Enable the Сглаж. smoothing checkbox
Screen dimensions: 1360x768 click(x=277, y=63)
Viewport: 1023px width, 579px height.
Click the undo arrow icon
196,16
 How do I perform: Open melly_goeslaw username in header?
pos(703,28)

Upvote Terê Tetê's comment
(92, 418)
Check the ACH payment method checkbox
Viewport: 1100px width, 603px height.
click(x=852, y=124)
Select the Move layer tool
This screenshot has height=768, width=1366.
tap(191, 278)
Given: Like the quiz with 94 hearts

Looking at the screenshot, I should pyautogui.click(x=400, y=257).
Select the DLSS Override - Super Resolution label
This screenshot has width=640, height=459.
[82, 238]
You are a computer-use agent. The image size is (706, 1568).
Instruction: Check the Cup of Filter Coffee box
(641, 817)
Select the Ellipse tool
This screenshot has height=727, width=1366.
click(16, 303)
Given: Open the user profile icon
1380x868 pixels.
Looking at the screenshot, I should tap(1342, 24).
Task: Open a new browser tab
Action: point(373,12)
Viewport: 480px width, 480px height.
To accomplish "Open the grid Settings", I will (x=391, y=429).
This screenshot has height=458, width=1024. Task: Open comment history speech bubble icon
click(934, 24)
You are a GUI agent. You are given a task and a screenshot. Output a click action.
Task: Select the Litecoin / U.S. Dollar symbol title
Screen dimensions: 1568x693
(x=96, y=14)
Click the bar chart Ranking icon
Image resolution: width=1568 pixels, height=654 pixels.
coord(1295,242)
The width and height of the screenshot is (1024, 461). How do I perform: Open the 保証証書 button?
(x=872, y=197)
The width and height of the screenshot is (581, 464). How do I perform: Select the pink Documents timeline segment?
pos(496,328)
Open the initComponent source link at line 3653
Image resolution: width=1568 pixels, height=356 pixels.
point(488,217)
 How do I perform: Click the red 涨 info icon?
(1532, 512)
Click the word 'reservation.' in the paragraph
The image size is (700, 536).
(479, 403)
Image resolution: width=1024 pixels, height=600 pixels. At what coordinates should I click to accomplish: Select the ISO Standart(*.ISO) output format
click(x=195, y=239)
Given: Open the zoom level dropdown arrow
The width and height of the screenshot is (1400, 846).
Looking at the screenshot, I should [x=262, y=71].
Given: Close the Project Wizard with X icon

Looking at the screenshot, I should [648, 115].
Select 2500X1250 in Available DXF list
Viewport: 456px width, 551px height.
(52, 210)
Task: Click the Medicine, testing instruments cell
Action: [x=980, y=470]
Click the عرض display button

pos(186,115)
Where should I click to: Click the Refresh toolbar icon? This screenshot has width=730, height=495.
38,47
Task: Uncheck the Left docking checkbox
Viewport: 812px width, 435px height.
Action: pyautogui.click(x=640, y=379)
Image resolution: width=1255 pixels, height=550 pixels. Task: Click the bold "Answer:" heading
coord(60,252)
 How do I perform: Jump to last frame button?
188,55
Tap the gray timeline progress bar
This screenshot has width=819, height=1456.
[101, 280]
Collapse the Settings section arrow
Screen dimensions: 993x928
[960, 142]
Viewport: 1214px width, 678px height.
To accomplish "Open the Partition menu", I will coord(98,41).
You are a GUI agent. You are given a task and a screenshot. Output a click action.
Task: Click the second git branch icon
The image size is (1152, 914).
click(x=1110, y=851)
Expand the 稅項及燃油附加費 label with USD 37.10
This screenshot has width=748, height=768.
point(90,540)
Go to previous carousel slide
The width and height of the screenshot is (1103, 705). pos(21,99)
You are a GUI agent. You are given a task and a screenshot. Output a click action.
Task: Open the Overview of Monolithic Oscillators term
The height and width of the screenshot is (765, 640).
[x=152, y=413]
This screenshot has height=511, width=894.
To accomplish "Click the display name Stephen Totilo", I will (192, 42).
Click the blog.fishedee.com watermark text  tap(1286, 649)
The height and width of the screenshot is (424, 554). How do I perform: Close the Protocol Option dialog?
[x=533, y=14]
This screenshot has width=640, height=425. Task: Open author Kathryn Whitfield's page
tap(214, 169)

◆ TASK PROMPT
In the records above, collect each line with "will".

◆ YOUR SOLUTION
To accomplish "Open the grid Settings", I will (x=391, y=429).
To accomplish "Open the Partition menu", I will coord(98,41).
To accomplish "Click the display name Stephen Totilo", I will (192, 42).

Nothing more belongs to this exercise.